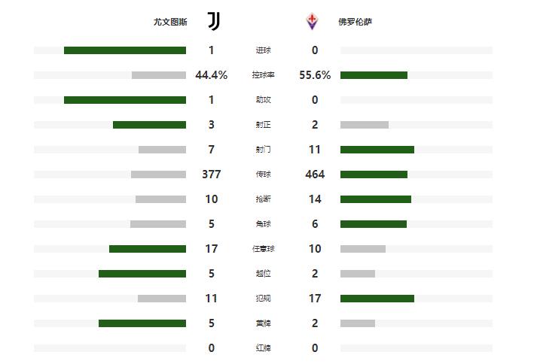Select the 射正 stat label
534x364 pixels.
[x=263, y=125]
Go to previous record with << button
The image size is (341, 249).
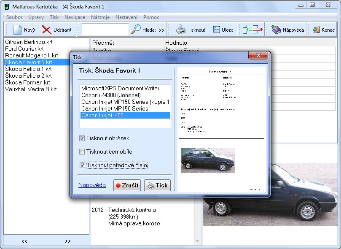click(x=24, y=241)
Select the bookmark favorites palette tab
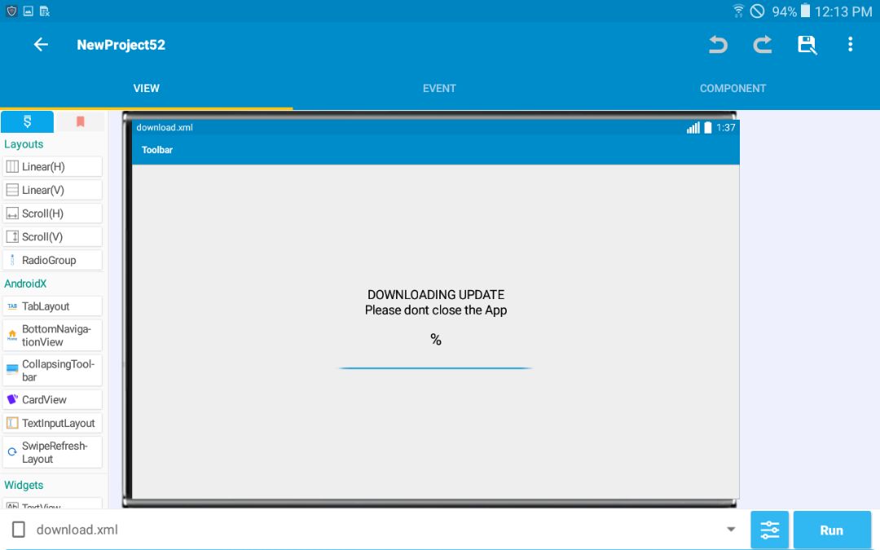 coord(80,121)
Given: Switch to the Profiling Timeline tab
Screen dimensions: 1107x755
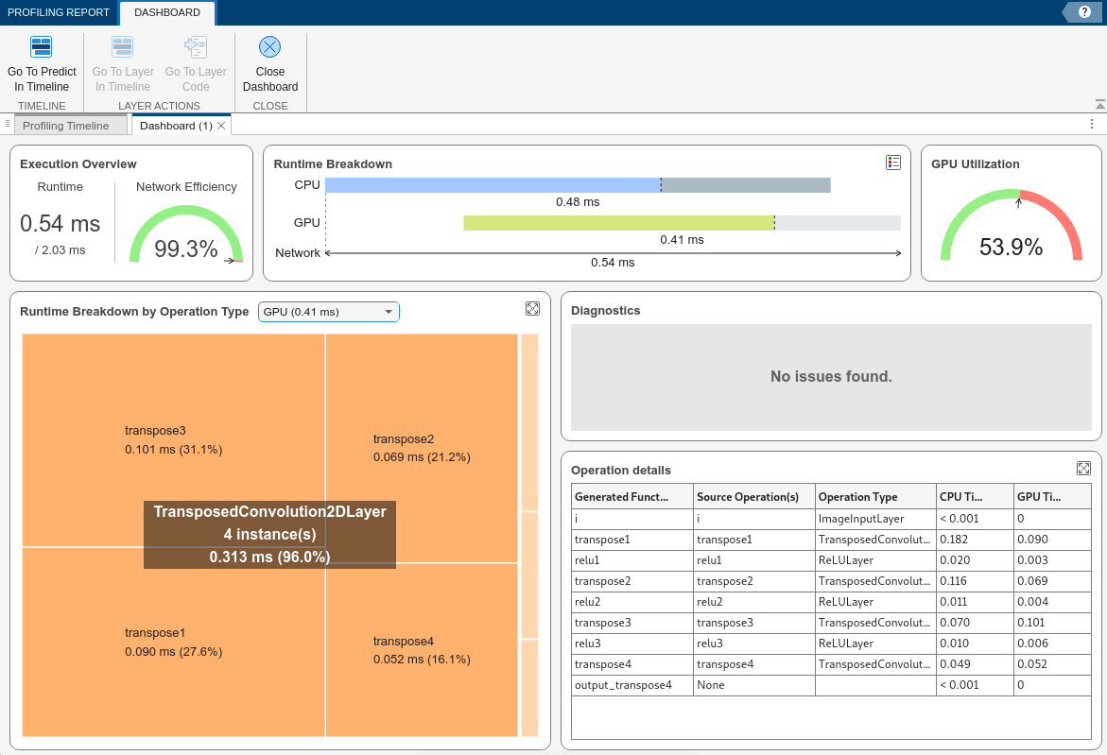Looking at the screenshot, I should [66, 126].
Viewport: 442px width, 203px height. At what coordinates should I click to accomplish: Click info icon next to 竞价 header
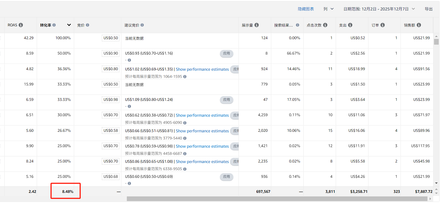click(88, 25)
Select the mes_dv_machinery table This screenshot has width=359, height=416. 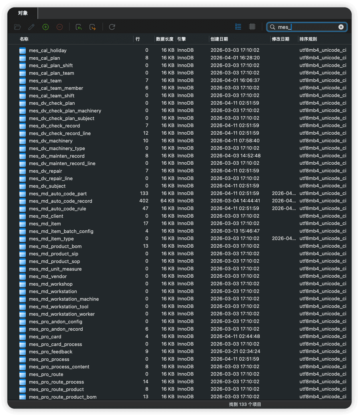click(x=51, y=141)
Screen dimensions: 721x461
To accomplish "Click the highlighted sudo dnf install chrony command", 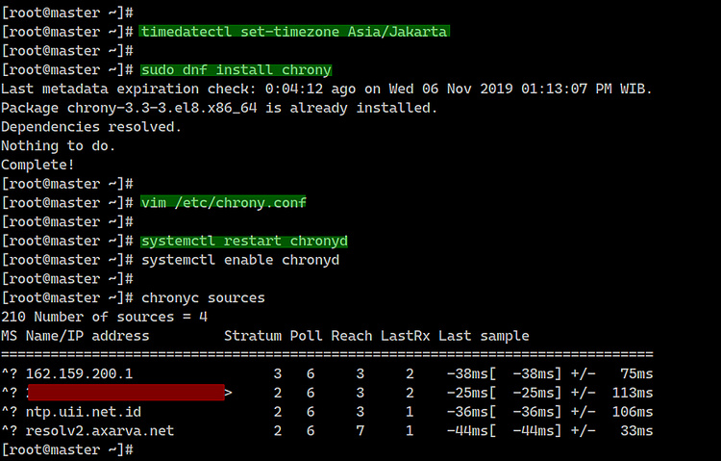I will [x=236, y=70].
----------
- EXERCISE AIM -
Only one stretch of the material above is wanted: the line containing "Go to previous record with << button" through the line containing "Given: Switch to the Profiling Timeline tab". Restate it word for word, minus the pictures.

- FINAL ANSWER -
Go to previous record with << button
The image size is (341, 249).
click(x=24, y=241)
Select the bookmark favorites palette tab
 coord(80,121)
Given: Switch to the Profiling Timeline tab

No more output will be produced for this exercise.